From the listing below, extract every line containing "agent".

- Opening Delimiter -

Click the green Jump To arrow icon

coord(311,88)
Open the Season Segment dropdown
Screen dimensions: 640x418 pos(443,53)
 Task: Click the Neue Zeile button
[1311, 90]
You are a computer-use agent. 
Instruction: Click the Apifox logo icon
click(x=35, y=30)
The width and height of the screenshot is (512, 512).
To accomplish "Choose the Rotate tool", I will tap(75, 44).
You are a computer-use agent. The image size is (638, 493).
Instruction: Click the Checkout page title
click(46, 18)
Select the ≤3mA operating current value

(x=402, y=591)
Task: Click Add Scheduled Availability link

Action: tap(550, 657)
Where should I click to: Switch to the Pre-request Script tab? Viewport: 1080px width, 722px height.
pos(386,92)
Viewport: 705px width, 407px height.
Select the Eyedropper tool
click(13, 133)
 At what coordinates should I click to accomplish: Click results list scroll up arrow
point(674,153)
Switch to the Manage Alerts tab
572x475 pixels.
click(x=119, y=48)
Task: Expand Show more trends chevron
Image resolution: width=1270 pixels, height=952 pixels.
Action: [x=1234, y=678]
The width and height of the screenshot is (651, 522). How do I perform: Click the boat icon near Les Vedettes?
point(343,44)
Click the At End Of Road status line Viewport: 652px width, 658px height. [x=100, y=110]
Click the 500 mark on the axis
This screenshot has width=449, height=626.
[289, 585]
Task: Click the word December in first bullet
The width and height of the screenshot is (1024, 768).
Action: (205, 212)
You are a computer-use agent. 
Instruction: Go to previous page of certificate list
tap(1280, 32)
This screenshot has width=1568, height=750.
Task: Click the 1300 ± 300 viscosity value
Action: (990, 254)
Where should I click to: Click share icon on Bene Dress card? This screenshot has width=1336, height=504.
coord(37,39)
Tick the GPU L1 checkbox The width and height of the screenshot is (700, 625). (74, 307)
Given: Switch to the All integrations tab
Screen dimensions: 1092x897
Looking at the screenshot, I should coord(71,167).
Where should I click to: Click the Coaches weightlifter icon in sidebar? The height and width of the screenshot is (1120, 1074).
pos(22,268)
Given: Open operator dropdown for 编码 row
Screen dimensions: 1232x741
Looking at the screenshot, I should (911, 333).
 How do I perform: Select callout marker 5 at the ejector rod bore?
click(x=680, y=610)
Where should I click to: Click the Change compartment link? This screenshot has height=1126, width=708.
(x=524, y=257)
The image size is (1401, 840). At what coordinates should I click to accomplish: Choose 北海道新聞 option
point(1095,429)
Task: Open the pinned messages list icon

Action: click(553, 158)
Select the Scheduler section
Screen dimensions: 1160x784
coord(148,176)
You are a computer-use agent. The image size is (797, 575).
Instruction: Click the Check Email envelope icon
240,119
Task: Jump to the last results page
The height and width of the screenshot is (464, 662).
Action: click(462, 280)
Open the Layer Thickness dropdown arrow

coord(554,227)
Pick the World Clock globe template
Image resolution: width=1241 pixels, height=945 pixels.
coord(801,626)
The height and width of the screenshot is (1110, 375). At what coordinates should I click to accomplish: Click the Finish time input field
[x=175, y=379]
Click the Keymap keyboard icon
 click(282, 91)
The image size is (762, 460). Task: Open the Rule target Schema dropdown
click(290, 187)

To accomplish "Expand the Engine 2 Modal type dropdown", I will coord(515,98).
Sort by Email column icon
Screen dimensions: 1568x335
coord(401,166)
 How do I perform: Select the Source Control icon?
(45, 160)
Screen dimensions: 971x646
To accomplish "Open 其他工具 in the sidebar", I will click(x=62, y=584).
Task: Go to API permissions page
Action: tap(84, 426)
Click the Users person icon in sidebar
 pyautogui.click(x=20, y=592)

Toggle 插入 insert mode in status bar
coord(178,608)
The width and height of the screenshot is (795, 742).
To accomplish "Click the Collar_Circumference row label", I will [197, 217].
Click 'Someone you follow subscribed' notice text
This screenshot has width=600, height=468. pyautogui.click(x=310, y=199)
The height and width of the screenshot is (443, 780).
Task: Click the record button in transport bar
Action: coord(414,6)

- Closing Delimiter -

## [REPLY TO THE TASK]
You are a computer-use agent. 
You are a computer-use agent. The image size is (638, 493).
You are a computer-use agent. 
You are a computer-use agent. The image size is (797, 575).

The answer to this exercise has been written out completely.